### Records supplied
+++

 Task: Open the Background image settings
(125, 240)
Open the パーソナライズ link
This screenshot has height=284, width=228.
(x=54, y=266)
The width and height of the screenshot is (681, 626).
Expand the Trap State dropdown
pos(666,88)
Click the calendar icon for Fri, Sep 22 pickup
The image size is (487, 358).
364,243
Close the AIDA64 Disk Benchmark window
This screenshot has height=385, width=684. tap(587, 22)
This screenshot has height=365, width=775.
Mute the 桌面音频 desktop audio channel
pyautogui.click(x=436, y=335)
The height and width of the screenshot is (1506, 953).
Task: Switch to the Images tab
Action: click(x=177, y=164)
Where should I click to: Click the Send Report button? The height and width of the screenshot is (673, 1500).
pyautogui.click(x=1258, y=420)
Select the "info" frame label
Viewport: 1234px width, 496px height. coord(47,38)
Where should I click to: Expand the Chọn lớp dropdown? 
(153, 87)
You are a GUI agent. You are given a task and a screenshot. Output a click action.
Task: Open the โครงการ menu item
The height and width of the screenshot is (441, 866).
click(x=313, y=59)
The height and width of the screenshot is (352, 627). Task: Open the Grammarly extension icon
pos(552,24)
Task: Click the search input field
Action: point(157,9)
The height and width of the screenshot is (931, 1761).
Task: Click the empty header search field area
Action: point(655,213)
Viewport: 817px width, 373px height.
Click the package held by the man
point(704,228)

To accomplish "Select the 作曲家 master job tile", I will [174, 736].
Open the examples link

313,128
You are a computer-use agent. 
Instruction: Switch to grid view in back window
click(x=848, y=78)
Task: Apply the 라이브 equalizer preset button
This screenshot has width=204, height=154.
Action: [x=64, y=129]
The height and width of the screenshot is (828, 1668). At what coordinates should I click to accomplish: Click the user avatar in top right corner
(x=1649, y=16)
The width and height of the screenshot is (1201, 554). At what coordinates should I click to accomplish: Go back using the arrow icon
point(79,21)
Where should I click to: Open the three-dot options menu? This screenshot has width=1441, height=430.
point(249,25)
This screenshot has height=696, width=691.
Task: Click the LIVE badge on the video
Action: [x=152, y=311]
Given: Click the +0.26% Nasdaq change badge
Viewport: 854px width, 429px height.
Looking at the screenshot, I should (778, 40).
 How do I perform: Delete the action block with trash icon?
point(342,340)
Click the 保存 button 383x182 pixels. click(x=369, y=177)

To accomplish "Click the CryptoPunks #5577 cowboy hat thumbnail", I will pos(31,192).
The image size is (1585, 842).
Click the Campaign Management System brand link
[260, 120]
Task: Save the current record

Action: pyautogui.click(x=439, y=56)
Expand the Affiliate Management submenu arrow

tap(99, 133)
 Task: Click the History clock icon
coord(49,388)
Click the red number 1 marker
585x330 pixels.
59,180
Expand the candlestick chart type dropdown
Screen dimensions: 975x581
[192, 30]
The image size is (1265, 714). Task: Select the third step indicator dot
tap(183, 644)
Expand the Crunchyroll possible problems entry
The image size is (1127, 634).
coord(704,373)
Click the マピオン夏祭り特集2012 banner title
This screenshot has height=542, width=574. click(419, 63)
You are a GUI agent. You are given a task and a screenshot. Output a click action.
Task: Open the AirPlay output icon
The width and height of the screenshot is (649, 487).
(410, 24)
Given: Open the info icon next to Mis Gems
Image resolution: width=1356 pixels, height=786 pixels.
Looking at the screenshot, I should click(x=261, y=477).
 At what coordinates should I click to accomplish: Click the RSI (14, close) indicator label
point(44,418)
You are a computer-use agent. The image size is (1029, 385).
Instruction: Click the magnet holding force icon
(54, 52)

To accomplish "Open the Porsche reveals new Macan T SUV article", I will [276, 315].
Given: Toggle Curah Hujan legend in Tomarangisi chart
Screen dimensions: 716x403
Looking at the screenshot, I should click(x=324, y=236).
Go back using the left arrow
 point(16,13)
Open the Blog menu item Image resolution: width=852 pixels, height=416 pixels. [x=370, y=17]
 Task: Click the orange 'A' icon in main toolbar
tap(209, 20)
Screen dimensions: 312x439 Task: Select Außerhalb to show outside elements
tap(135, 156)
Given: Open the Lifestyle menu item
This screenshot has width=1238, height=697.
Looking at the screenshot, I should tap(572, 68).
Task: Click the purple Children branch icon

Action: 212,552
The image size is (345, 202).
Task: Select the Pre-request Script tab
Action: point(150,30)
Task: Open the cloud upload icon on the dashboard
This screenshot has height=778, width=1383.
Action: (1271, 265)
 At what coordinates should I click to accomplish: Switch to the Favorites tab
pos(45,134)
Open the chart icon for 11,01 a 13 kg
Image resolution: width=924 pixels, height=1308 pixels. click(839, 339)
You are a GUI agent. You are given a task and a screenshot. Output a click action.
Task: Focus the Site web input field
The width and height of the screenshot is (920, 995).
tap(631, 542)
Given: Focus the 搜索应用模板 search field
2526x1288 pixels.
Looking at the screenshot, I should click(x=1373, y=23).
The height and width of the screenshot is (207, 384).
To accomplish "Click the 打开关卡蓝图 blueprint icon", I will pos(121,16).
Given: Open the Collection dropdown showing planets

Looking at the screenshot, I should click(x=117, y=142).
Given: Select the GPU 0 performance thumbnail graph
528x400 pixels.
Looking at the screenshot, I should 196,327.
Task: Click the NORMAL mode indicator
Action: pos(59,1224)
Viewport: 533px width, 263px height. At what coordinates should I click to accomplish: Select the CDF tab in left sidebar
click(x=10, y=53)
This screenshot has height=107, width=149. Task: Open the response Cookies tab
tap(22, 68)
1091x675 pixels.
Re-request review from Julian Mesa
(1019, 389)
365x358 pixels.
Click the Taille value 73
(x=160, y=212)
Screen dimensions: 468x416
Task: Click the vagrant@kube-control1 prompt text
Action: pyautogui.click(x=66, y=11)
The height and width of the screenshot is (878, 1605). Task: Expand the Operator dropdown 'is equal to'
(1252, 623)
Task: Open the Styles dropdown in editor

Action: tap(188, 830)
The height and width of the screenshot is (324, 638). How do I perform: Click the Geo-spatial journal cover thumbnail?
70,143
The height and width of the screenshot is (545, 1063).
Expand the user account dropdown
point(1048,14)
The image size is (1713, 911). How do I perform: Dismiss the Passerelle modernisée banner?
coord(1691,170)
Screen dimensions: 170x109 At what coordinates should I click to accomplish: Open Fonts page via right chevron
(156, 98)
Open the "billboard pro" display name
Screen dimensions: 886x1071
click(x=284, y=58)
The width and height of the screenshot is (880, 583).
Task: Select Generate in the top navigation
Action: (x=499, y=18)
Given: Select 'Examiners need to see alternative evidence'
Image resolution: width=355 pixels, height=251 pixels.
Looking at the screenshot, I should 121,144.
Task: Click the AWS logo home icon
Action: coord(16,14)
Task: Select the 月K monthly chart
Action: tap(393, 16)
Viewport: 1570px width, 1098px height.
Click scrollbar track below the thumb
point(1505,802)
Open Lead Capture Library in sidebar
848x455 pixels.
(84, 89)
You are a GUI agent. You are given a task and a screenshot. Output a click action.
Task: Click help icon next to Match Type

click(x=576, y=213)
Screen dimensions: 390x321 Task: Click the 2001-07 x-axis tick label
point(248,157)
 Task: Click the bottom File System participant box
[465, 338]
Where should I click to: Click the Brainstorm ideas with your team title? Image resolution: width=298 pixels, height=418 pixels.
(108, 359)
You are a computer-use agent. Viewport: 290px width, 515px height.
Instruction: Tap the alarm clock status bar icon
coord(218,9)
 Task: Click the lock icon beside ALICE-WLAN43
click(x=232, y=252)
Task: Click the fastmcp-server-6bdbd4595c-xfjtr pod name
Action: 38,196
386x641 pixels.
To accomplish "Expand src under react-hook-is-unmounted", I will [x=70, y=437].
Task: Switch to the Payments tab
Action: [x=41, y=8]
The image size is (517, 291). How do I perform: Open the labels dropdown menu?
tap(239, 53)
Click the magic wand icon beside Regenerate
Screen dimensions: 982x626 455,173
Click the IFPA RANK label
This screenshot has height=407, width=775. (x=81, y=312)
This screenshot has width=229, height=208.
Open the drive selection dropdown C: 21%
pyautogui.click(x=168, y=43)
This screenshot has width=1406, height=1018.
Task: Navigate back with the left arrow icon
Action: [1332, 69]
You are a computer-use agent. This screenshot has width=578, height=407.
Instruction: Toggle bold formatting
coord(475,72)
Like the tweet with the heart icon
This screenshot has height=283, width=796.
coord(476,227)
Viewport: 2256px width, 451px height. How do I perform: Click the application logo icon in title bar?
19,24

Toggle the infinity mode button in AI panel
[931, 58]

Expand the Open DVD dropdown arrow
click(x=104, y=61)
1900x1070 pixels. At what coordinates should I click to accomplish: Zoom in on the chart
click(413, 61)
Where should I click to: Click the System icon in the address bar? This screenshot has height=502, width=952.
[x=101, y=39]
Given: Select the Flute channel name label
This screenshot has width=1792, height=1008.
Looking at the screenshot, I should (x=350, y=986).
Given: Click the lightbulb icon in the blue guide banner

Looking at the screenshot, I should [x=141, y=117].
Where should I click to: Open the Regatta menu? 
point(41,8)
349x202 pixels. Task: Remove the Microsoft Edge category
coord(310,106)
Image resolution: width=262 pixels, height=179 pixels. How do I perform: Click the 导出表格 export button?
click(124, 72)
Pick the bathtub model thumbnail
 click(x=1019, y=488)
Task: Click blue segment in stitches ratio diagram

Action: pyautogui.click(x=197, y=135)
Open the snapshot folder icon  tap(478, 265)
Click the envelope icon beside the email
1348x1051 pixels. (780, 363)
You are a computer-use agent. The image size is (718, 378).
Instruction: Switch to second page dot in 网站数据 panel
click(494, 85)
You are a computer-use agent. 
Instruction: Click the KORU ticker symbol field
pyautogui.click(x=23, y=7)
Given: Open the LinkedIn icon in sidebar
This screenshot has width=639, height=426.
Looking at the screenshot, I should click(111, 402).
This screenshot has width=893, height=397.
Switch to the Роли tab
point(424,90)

+++

### To do
Please count the lines of the records that contain the string "logo", treating case as significant, and give only the number.

### Solution for this exercise
2